══ ФРАГМЕНТ ДОКУМЕНТА ══

The author represents the analysis of verb semantics, characterizing
the activity of the thunderstorm in Bulgakov's novel "Master and Margaret".
Analysing valency links of the lexeme thunderstorm and verb semantics, the author
deduces that 1) according to Bulgakov's conception the activity of the thunderstorm
is reasonable; 2) the activity of the thunderstorm submits to Woland's indications,
regularly attends the activity of his retinue. Therefore it is argued that despite
the thunderstorm is inanimate it could be included into the Woland's retinue.
Анализ языка художественного произведения помогает глубже проникнуть в замысел
автора, выявить незаметные на первый взгляд закономерности, связанные с сюжетом,
и эксплицировать новых героев, которые стали вольными или невольными участниками
событий, описываемых в тексте.
Очевидно, что любой персонаж, представленный в художественном произведении,
призван реализовывать творческую идею - это положение в равной мере относится
и к активно задействованным в произведении образам, и к таким, которые воспринимаются
читателем как сопутствующие: они находятся в тени главных героев и в большинстве
случаев лишь косвенно влияют на ход событий. Однако внимательное прочтение текста
и анализ поведения таких, казалось бы, незначимых персонажей позволяет нам постигнуть
авторскую идею в наиболее полном объеме и отметить достаточно существенные для
понимания авторского замысла нюансы.
Вводя в сюжетную линию тех или иных действующих лиц, художник, как правило,
детально продумывает и представляет на суд читателя индивидуальные особенности
каждого персонажа: дает портретную характеристику, описывает голос, жестикуляцию,
походку, вкусовые пристрастия и т.п. Однако наиболее яркой характеристикой любого
героя произведения является его деятельность, поскольку именно она призвана
непосредственно влиять на ход сюжета. Естественно поэтому, что основное внимание
и писателя, и читателя в итоге сосредоточено именно на целенаправленных действиях,
которые совершают как главные, так и второстепенные лица.
При анализе языка романа "Мастер и Маргарита" нас, однако, заинтересовали
поведенческие особенности не обычных одушевленных персонажей, целенаправленные
поступки для которых вполне естественны, а деятельность неодушевленных природных
реалий. Это связано с тем, что в романе М. Булгакова данные реалии часто выступают
как разумно действующие личности, либо выполняющие чьи-то приказы, либо проявляющие
собственную волю и стремление изменить ход описываемых событий. Как показало
исследование семантики глаголов, характеризующих действия отдельных неодушевленных
природных реалий, некоторые из них (в первую очередь это ГРОЗА, ЛУНА, СОЛНЦЕ)
вполне очевидно претендуют на роль активных целенаправленных деятелей наряду
с живыми персонажами произведения - они так же, как и главные герои, являются
значимыми элементами повествования и служат для выражения авторской идеи.

═══

● ЗАДАНИЕ
Продолжите статью о грозе в романе «Мастер и Маргарита» с места, где заканчивается её последнее предложение.

══ СОДЕРЖИМОЕ НАБОРА ДАННЫХ ══

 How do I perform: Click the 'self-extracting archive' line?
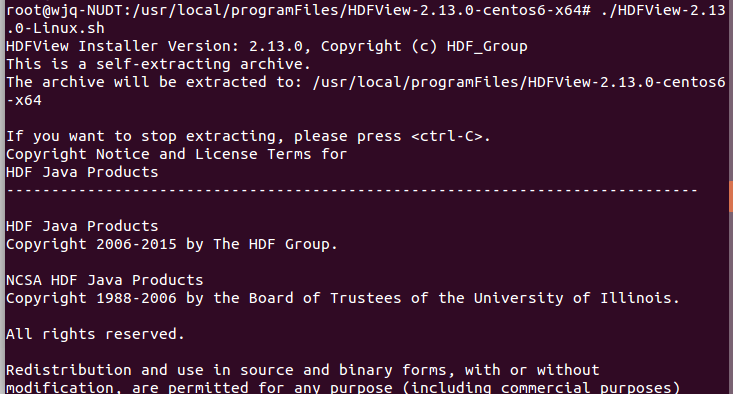tap(158, 64)
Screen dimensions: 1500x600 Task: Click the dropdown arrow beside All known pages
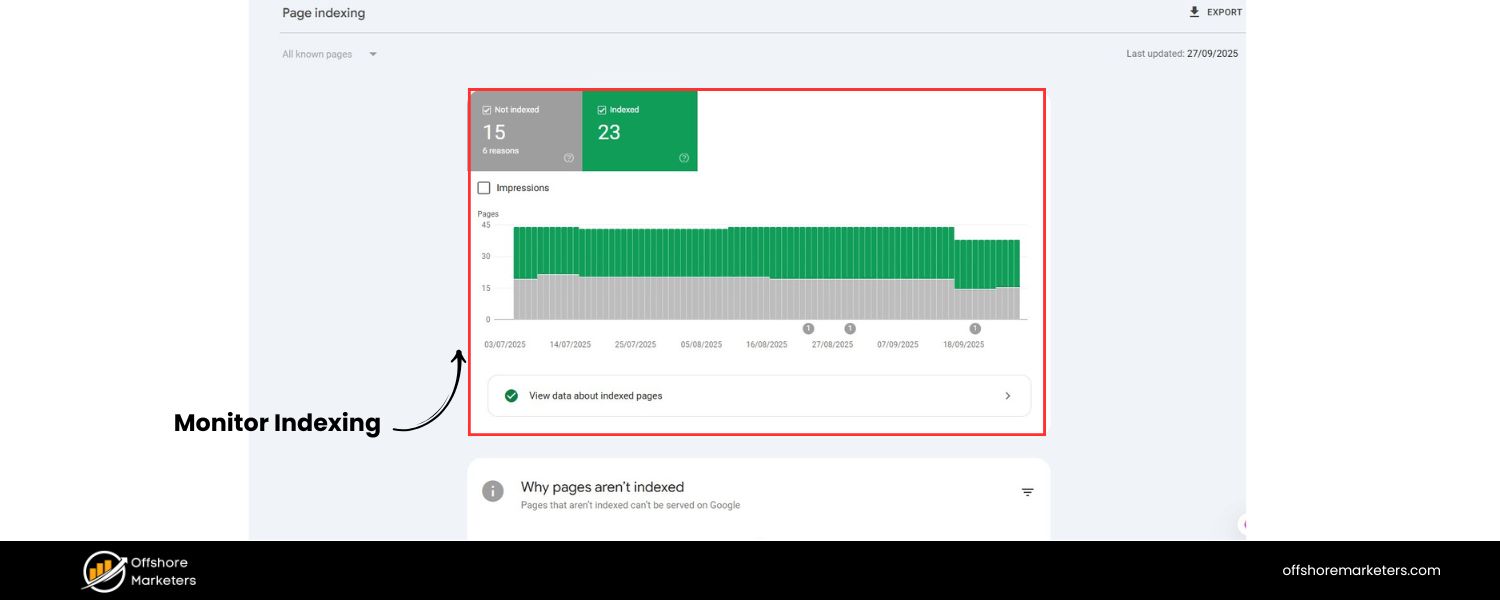pos(372,53)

═══

● РЕЗУЛЬТАТ
Как показал анализ языкового материала прозы различных авторов, обращаясь
к описанию той или иной природной реалии, художник чаще всего акцентирует внимание
на поведении данной реалии по отношению к человеку, так как в подавляющем большинстве
случаев человек в произведении предстает перед читателем как центр мироздания,
а все окружающие его неодушевленные природные реалии существуют и действуют
лишь в контексте его личностного восприятия [см. об этом: Журавлева 2002 (а):
20].
При этом в изображении явлений природы автор художественного произведения
чаще всего опирается на антропометрический подход, согласно которому человек
- мера всех вещей; в результате названного принципа описание любой реалии происходит
исключительно через призму человеческого восприятия. Именно поэтому в большинстве
случаев характеристика как самой неодушевленной природной реалии, так и ее действий
в основном не противоречит обыденным и научным знаниям о ней. То есть свойства,
действия, признаковые характеристики, приписываемые каждой реалии, в основном
соответствуют обыденным представлениям о возможностях функционирования данной
реалии в окружающем мире и об особенностях воздействия на человека в этом мире.
Так, солнце, как правило, светит, греет, слепит, а также совершает
различные перемещения по небесному своду; звезды мерцают, мигают, гаснут;
ветер дует, воет, освежает и т.п. [см. об этом: Журавлева 2002 (б); 2002
(в)].
Вместе с тем подход к описанию природных реалий в литературных произведениях
не является однозначным.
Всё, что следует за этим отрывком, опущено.